→ **Prompt**
In the passage below on aftercare and emergency procedures, translate the sentence "Emergencies are rare in well-prepared scenes, but they occur." into Spanish.

→ **Reading passage**
>>>>
Remote aftercare. For scenes that happen without both people physically present — long-distance dynamics, cam sessions, online play — aftercare must be planned deliberately. A scheduled voice call, a check-in text, or a video session immediately after can serve this function. Do not end a remote scene and simply go silent.
Delayed drop. Sub-drop and dom-drop do not always arrive immediately. They can surface hours or days after a scene — sometimes in the middle of an ordinary Tuesday, with no obvious connection to the weekend's play. Regular check-ins in the 24–72 hours following intense activity are good practice, even if both people seemed fine immediately after.
Emergency Procedures
Knowing what to do when something goes wrong — before it happens — is part of competent practice. Emergencies are rare in well-prepared scenes, but they occur. The time to think through a response is not during the emergency.
<<<<
→ **The data**
>>>>
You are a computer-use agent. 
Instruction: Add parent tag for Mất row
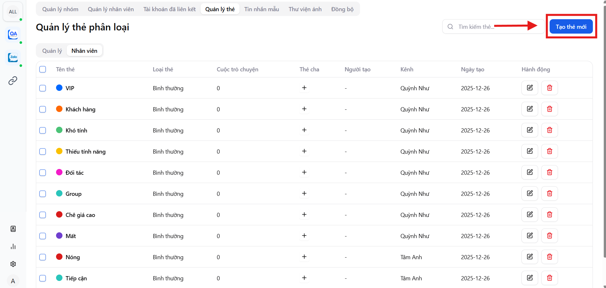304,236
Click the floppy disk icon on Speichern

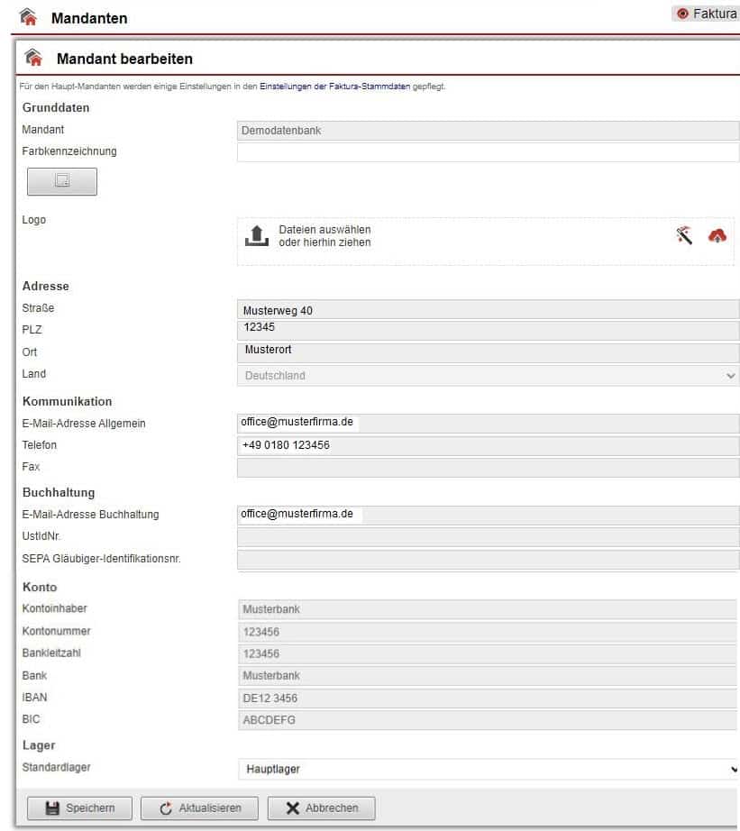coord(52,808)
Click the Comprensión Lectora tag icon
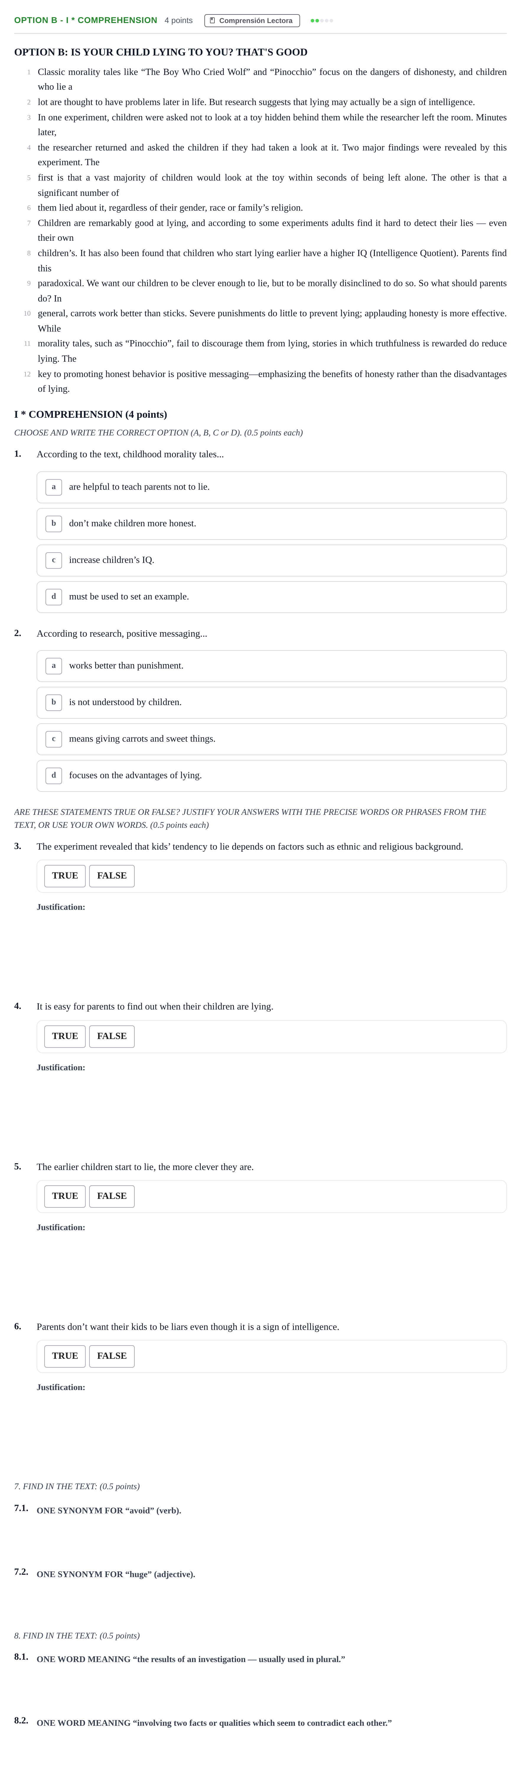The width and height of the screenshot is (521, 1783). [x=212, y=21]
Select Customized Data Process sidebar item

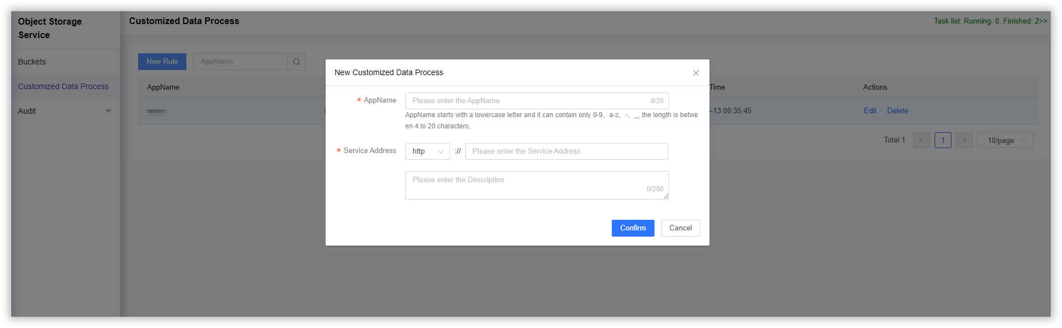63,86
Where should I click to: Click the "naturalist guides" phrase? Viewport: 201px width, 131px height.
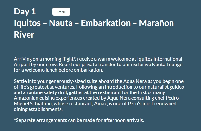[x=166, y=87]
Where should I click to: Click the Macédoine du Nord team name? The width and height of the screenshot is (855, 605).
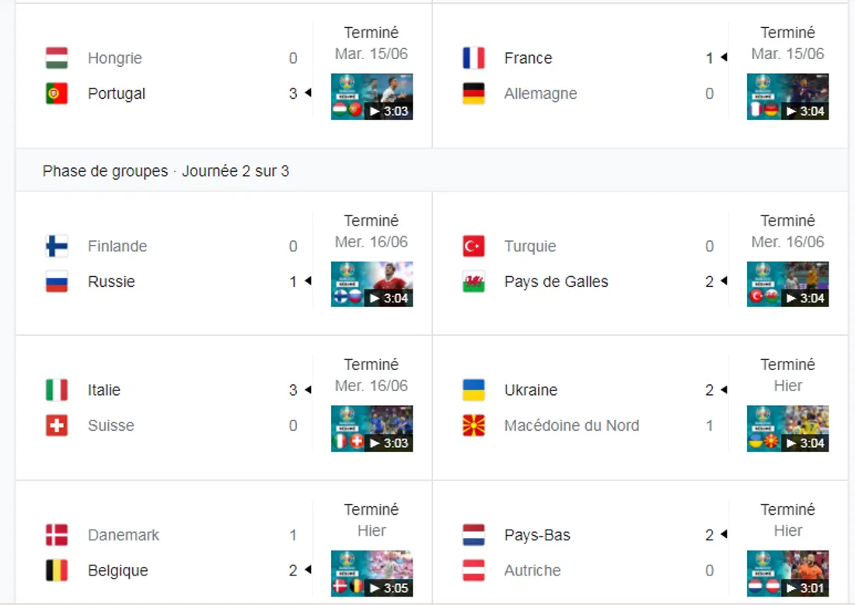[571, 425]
<<<<
→ **Completed exercise**
Las emergencias son poco frecuentes en las escenas bien preparadas, pero ocurren.